Cahier critique 27/03/2017

"Offre d’emploi" d’Emmanuelle Cuau

“Pris de court” sort cette semaine, découvrez à cette occasion le premier court métrage d’Emmanuelle Cuau. 

“Où commence la vie? Où donc finit le théâtre?” s'exclamait Camilla dans Le carosse d'or. Le théâtre dans Offre d'emploi, c'est le théâtre social, celui qu'une jeune femme au chômage doit jouer pour obtenir un emploi. Le premier mérite d'Emmanuelle Cuau est d'inscrire l'action de son film de plain-pied dans un contexte social, ce que la plupart des courts-métragistes d’alors ignoraient superbement. Christelle, convoquée à un entretien en anglais, débarque toute excitée chez une amie au petit matin pour lui annoncer la nouvelle. Son maniement de la langue de Shakespeare étant hésitant, elles répètent, se mettent en situation, jouent jusqu'au fou rire.
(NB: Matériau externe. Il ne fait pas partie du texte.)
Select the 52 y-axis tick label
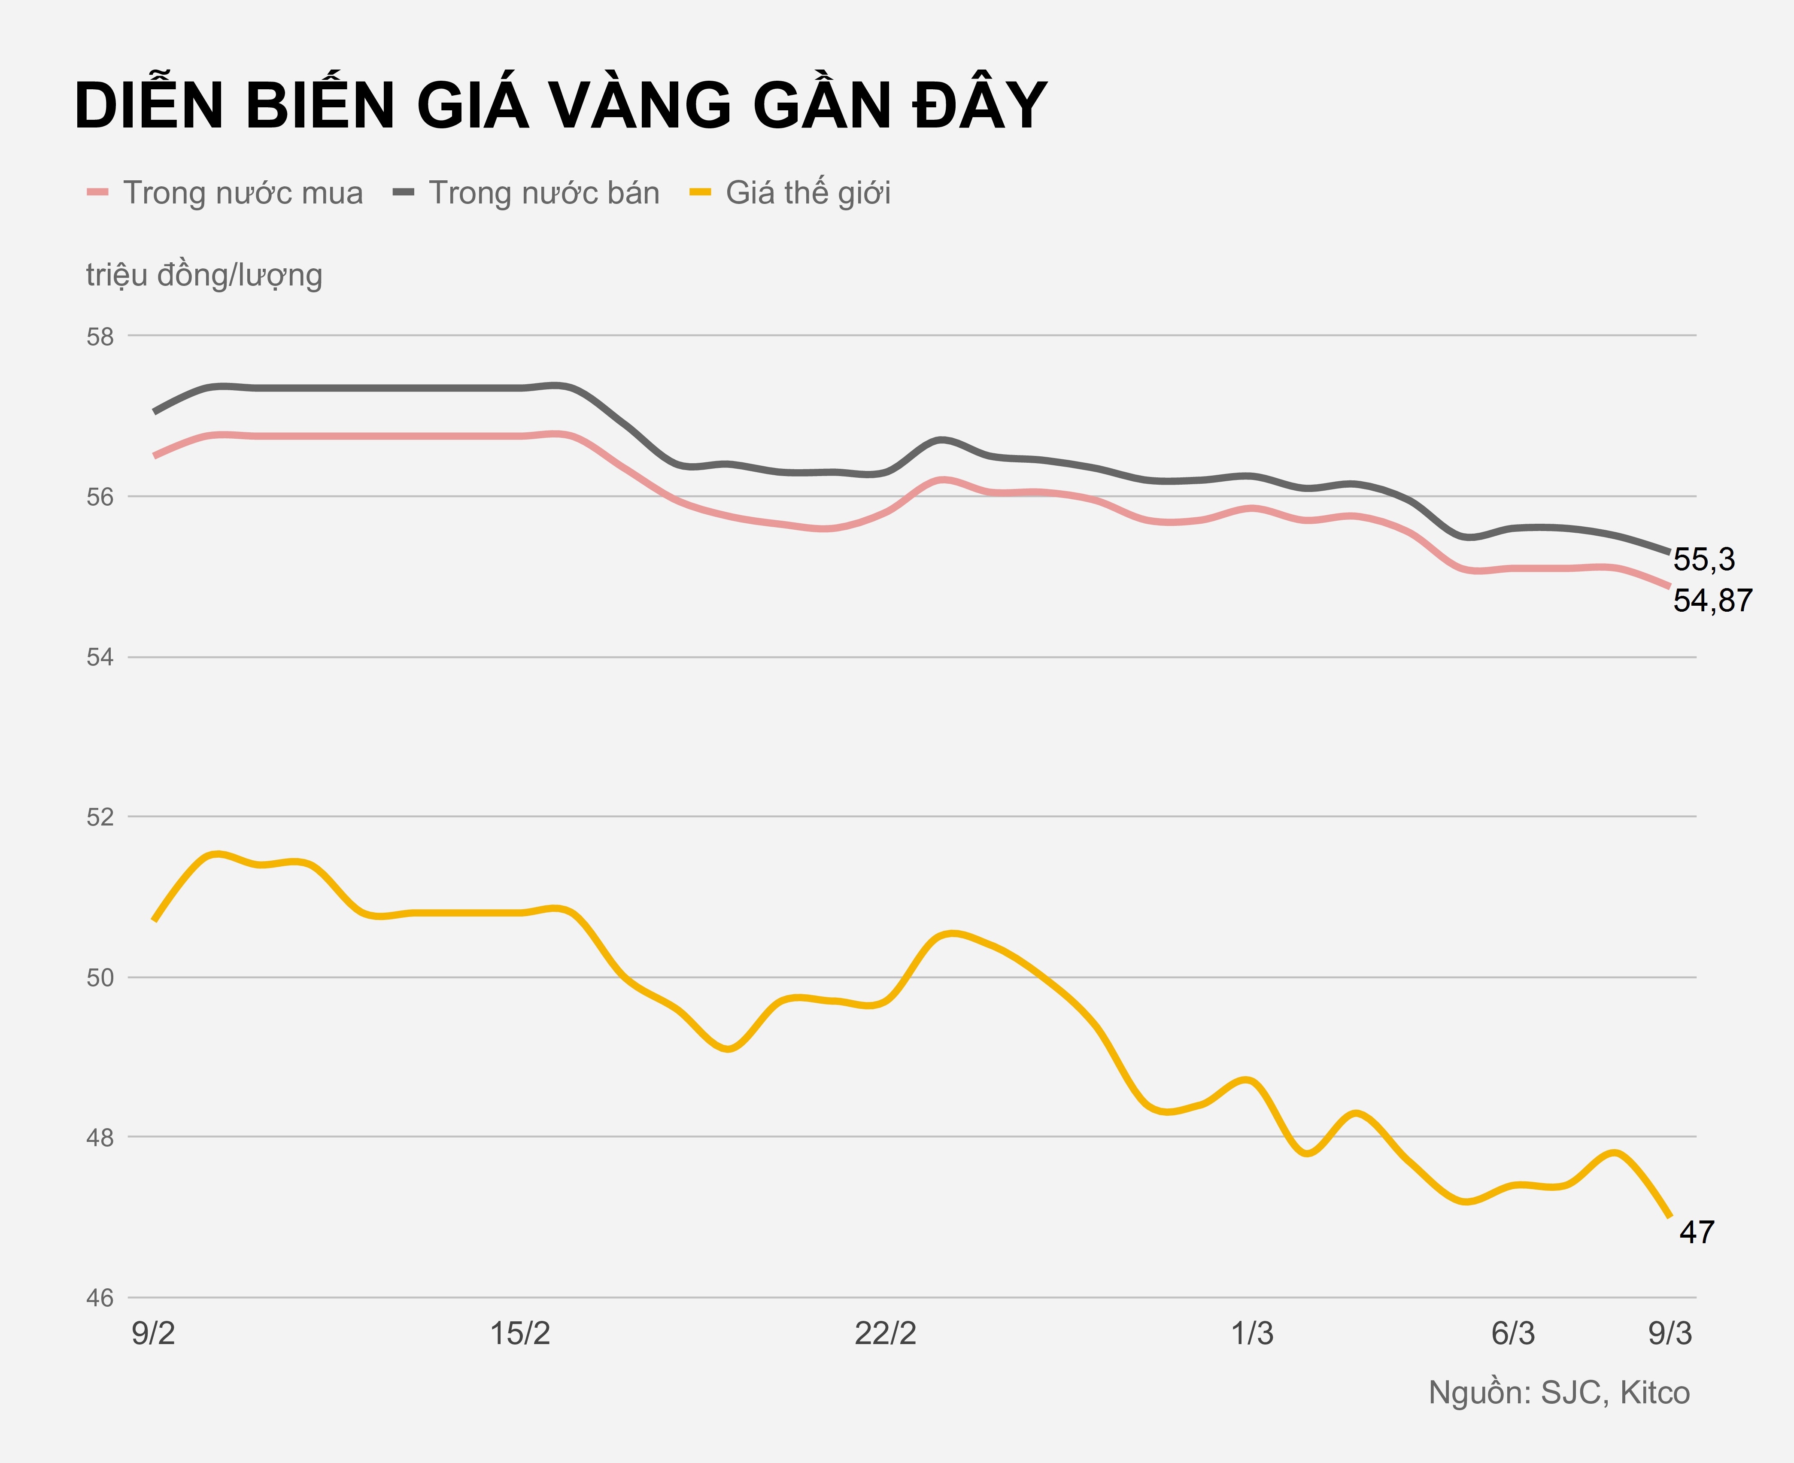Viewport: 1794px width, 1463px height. (100, 817)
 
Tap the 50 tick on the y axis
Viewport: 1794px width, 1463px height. (100, 977)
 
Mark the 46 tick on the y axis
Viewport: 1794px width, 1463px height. (100, 1298)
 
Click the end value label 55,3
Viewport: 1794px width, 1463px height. (1704, 560)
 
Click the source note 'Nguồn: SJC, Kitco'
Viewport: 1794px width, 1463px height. (1559, 1393)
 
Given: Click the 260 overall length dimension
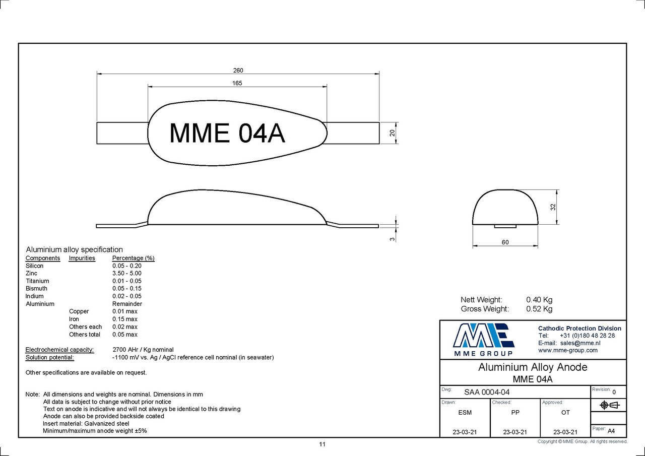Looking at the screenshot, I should pos(238,71).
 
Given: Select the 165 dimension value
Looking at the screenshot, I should pos(237,83).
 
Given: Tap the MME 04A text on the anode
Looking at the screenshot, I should pos(227,133).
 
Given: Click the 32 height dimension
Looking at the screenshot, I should pos(553,207).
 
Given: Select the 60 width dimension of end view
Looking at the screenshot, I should pos(505,242).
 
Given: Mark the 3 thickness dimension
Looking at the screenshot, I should pos(392,238).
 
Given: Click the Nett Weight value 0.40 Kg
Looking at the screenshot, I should pos(539,300).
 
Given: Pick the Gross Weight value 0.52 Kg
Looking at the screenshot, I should pos(539,309).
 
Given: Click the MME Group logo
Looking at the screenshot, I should pos(483,339).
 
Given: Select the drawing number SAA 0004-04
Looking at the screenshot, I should pos(487,392).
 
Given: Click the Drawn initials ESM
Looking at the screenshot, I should pos(465,413).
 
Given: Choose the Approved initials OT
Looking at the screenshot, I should pos(565,413).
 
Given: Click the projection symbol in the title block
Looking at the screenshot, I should pos(610,405).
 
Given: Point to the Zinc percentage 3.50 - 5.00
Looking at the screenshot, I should pos(126,273).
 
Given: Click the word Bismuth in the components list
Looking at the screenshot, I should pos(36,289).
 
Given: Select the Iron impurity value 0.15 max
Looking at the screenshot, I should pos(124,319).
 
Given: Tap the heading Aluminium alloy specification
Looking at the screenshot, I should pos(74,249).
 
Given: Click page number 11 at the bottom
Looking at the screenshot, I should pos(322,444).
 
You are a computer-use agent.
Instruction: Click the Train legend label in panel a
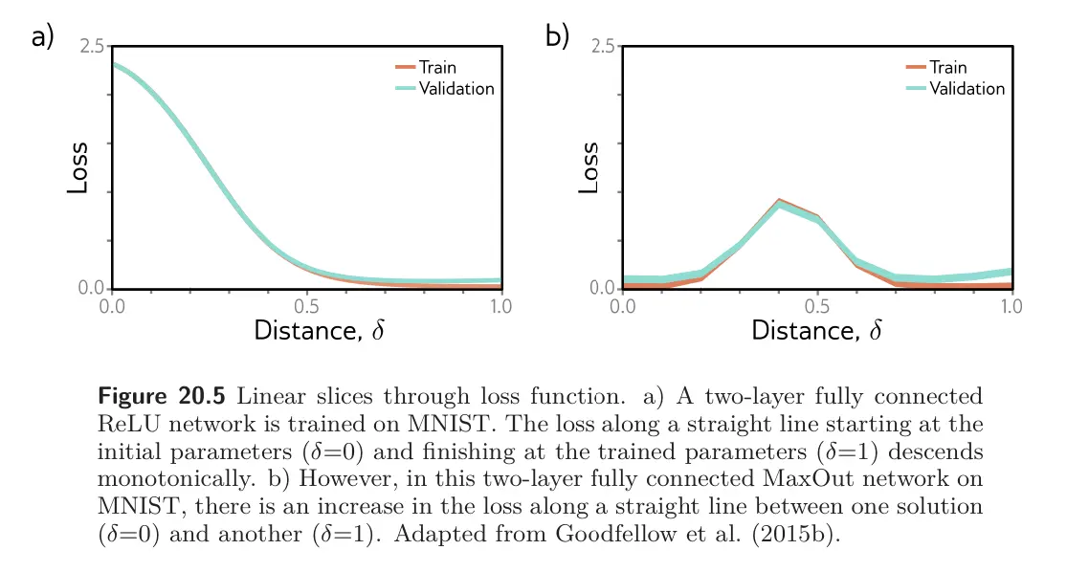click(x=437, y=67)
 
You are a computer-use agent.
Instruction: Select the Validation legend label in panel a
click(x=456, y=89)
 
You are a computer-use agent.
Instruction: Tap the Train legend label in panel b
click(x=948, y=67)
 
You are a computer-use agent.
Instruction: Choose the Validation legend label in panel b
click(x=967, y=89)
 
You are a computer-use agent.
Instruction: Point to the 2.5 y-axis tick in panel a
click(x=92, y=47)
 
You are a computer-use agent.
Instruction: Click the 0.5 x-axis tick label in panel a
click(x=306, y=306)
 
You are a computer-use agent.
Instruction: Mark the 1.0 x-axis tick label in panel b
click(x=1011, y=306)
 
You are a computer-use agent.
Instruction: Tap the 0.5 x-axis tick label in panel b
click(x=817, y=306)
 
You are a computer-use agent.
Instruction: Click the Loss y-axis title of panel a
click(x=78, y=168)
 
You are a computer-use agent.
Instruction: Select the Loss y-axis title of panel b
click(x=589, y=168)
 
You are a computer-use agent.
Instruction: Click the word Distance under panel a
click(x=308, y=330)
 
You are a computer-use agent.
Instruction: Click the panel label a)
click(x=42, y=36)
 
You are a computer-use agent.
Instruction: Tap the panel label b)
click(x=557, y=36)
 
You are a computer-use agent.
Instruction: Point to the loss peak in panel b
click(x=779, y=201)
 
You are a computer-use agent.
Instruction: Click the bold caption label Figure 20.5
click(x=162, y=396)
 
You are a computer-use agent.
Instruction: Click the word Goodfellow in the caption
click(x=615, y=534)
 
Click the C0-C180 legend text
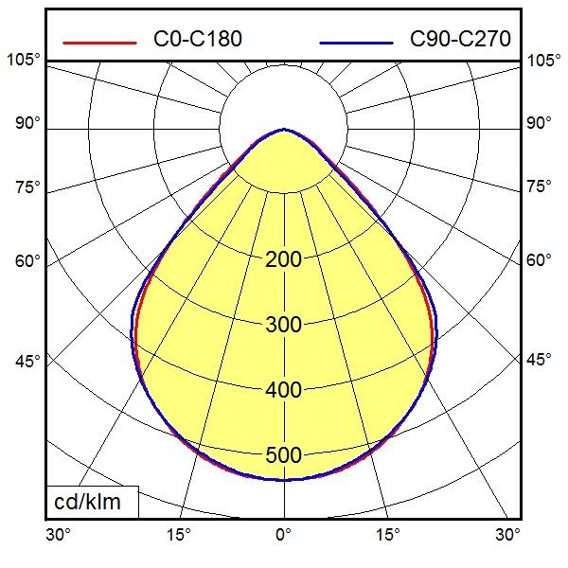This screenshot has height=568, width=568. coord(197,39)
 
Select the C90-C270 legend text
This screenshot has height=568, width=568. coord(460,39)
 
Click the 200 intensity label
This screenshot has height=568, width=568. coord(283,259)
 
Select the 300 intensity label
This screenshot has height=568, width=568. coord(283,325)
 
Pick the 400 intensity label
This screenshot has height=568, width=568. coord(283,390)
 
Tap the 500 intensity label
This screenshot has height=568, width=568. coord(283,455)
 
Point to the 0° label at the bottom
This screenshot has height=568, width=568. coord(283,535)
La deuxième partie du film, son deuxième acte pourrait-on dire, se déroule dans l'entreprise où Christelle postule. Elle y compose un personnage propre à séduire l'employeur. Mais, au troisième acte, au cours d'une conversation avec son amie dans un bus, nous apprenons que les jeux étaient faits avant même qu'elle pénètre dans le bureau du DG. Elle a été victime d’une technique managériale qu’elle n’aurait pas soupçonnée.

Il s'agit d'une fable dont la morale pourrait être “La raison du plus fort est toujours la meilleure…” ou “Rien ne sert de causer il faut partir au point”... Et c'est sans doute la limite de ce premier court métrage d'Emmanuelle Cuau que cette construction dramatique, dont le sens s'épuise à la première vision.

Les meilleurs moments sont ceux où l'on est touché par le témoignage de Christelle – excellente Laurence Côte – comme pétri d'une vérité intime : évocation d'épisodes qu'elle n’avait jamais partagés avec son amie, souvenirs d'enfance autour d'ambiances indiennes, que rien ne nous avait laissé soupçonner, et que nous hésitons à prendre comme un suprême jeu ou un moment de sincérité.

Dans le premier acte, la frontière est mince entre le plaisir de deux amies qui jouent un jeu de rôle et celui de deux comédiennes. Cette légèreté fait contrepoint aux autres actes. Dans le deuxième, l'enjeu de l'interprétation est vital pour la jeune femme et, en même temps, ce jeu social apparaît comme dérisoire, particulièrement factice. C'est dans cette cruauté sociale, cette schize entre ce qu'elle est et ce qu'elle doit surjouer pour atteindre un objectif qui ne la satisfait même pas, que s'engouffre la désespérance de Christelle, ce sentiment largement partagé pour quiconque se retrouve dans une telle situation.

Jacques Kermabon

Réalisation et scénario : Emmanuelle Cuau. Image : Benoît Delhomme. Montage : Isabelle Devinck et Éric Armbrustier. Décors : Simon Verner. Son : Frédéric Ullman, Jean-Marc Schick et Jérôme Harlay. Interprétation : Laurence Côte, Bernadette Giraud, Pierre G. Meunier et Véronique Gendre. Production : Les Films Pelléas.